Department of Oncology, The Finsen Centre, Copenhagen University Hospital Rigshospitalet, Denmark.
Acta oncologica (Stockholm, Sweden) (Impact Factor: 3). 02/2012; 51(2):234-42. DOI: 10.3109/0284186X.2011.619568
Source: PubMed


Patients with upper gastrointestinal cancers have a poor prognosis and only few treatment options. The epidermal growth factor receptor (EGFR) and vascular endothelial growth factor (VEGF) are valid targets in many solid tumours, and they have synergistic effects in preclinical studies.
In this multi-center phase II trial patients with chemoresistant, metastatic upper gastrointestinal cancer were treated with erlotinib (150 mg daily) and bevacizumab (10 mg/kg every two weeks). Primary endpoint was overall response rate (ORR). Secondary endpoints were progression free survival (PFS), overall survival (OS), toxicity and biomarker correlates. Plasma samples were analysed for EGFR and angiogenesis related markers using quantitative immunoassays.
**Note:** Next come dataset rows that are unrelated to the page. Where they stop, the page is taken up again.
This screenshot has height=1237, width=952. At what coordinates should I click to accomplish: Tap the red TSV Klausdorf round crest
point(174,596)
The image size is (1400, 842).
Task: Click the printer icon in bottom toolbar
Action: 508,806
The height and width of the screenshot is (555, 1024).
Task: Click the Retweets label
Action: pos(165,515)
One hundred and two patients were enrolled in the trial between June 2006 and October 2007. The most common toxicities were skin reaction, diarrhoea, and fatigue. ORR was 6%, median PFS was 2.2 months, and OS 4.3 months. Low concentration of urokinase plasminogen activator receptor (uPAR) domain I was correlated to longer PFS and OS.
The combination of erlotinib and bevacizumab is well tolerated, however, with low clinical activity in patients with chemoresistant UGI cancer. Some patients do benefit from the therapy, and uPAR forms are potential biomarkers in these patients.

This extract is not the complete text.